# Data shown:
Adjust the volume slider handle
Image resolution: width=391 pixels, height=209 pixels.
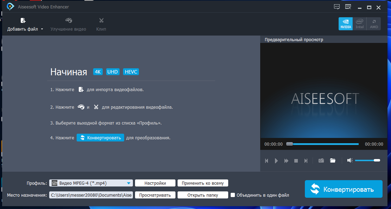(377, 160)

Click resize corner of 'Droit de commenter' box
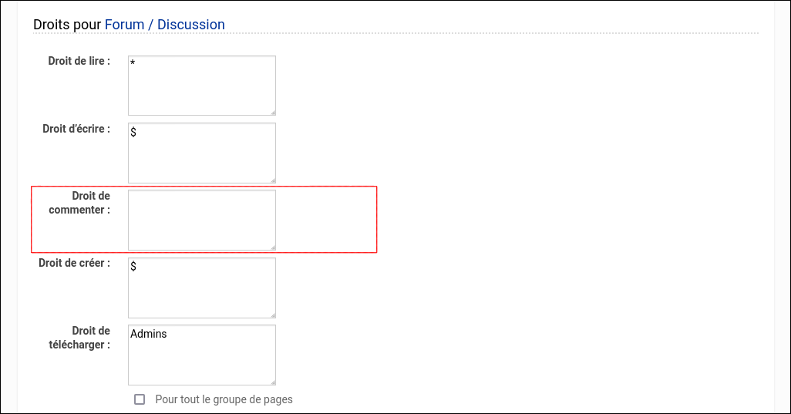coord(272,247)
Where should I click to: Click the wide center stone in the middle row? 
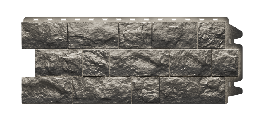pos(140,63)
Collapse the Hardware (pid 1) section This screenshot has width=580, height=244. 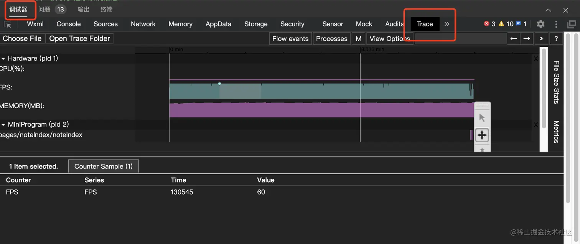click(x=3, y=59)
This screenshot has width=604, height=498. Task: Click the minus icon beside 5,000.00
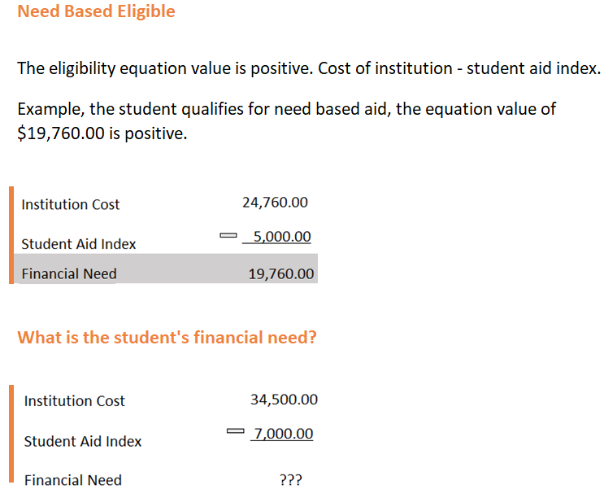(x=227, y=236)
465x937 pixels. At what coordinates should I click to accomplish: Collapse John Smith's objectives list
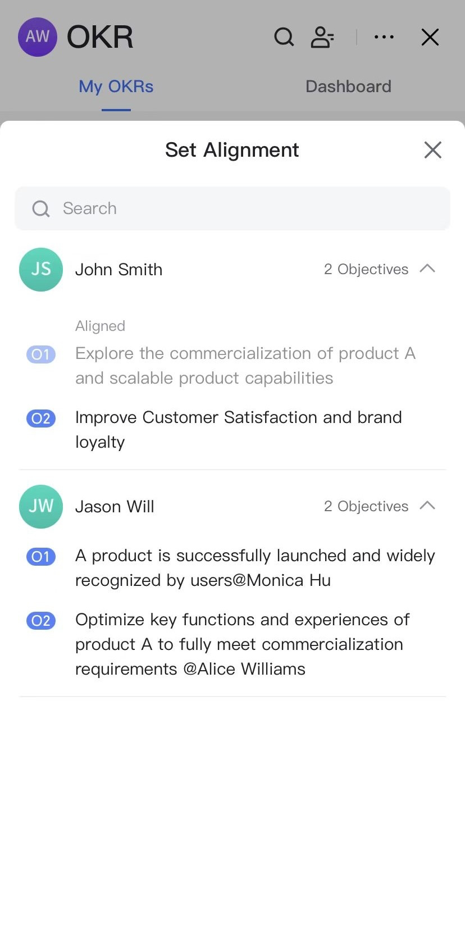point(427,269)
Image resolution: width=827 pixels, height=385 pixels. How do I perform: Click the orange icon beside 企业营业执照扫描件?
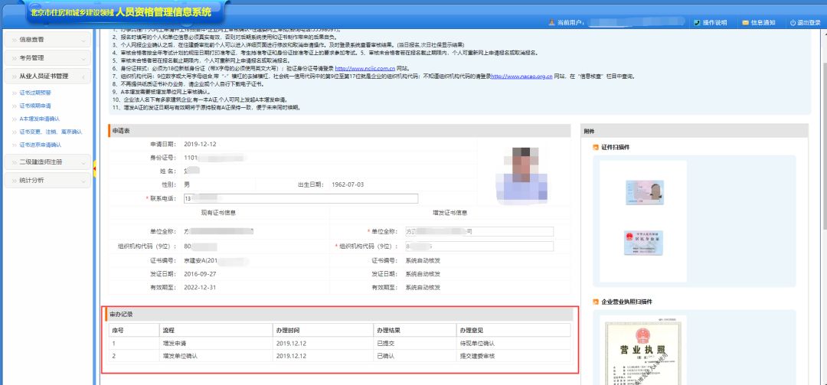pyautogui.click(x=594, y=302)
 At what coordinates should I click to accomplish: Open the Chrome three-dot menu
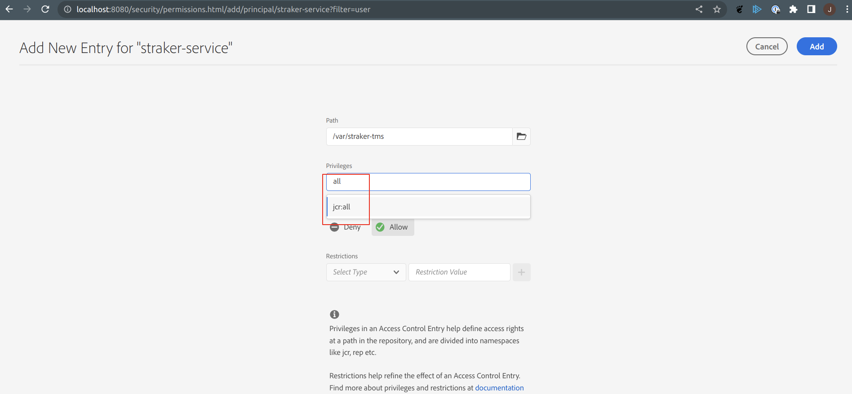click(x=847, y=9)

# What is being asked:
Set down exactly the lines between the line containing "465x937 pixels. At" and the end of the records above, both ends included; pictures stay out.

# Solution to the exercise:
465x937 pixels. At what coordinates should I click to accomplish: Collapse John Smith's objectives list
point(427,269)
Image resolution: width=827 pixels, height=385 pixels. How do I perform: Click the orange icon beside 企业营业执照扫描件?
pyautogui.click(x=594, y=302)
 At what coordinates should I click to accomplish: Open the Chrome three-dot menu
click(x=847, y=9)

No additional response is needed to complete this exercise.